Maya Angelou

At the Arlington Theatre, Wednesday, May 3.

Reviewed by Shannon Kelley Gould

From the moment Maya Angelou walked onto the stage of the
Arlington Theatre last Wednesday night, she held the audience in
the palm of her hand. The production began with a medley from the
Inner Light Community Church’s choir, Mama’s Voices, which featured
“This Little Light of Mine,” whose message became the theme of the
evening. When Angelou appeared, she came to the podium singing it,
immediately casting a spell on the crowd. She spoke, sang, and read
to the packed house about her life, and the little “lights” that
had shone on her throughout, helping to illuminate her most
extraordinary of paths. Lights are always shining on us, she said;
you just never know where they might be coming from.

Angelou alternately sat and stood, explaining that her once
“good” left knee had recently become sympathetic to her “bad” right
one. But although her joints may not be what they used to be, the
woman was as sharp as ever. She spoke of her disabled Uncle Willie,
who raised her and her brother Bailey along with their grandmother
in Stamps, Arkansas, and taught her multiplication.

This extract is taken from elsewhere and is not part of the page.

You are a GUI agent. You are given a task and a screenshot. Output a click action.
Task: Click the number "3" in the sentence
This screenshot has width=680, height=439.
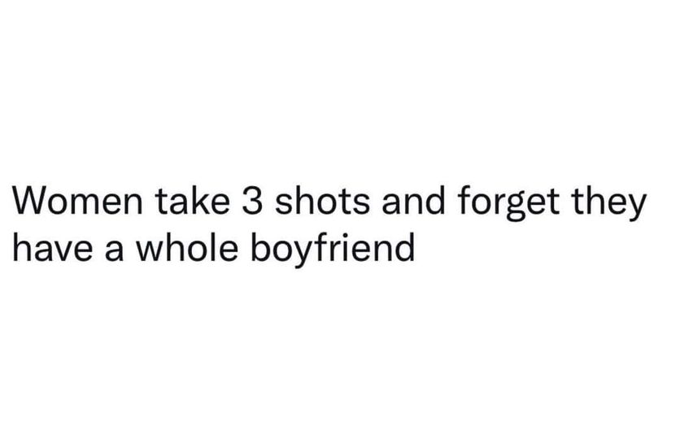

She read from
some of her favorite poets, among them James Weldon Johnson and
Paul Laurence Dunbar, and reminisced about gazing at the
then-brand-new United Nations building in San Francisco when she
was 16 years old, thinking to herself, “If only I wasn’t black,
poor, young, uneducated, and pregnant, I could get inside.” At the
50th anniversary of the UN’s founding, she was invited there to
read “A Brave and Startling Truth.” Although written more than 10
years ago, its message of peace rings truer than ever today.

She said she’s often asked how she made it through, and said,
“There’s no one who hasn’t gone to bed feeling sadness, loneliness,
or despair. We get up, that’s just what we do.” Making the point
that we’re all the same, she called upon a quote from Terentius
Afer, a slave who was sold to a Roman Senator and then freed by
that Senator, who went on to become the most popular playwright in
Rome. “‘I am a human being, nothing human can be alien to me.’
Imagine. …” she said, in her inimitable, melodic voice, making the
crowd do just that. Just as she always does.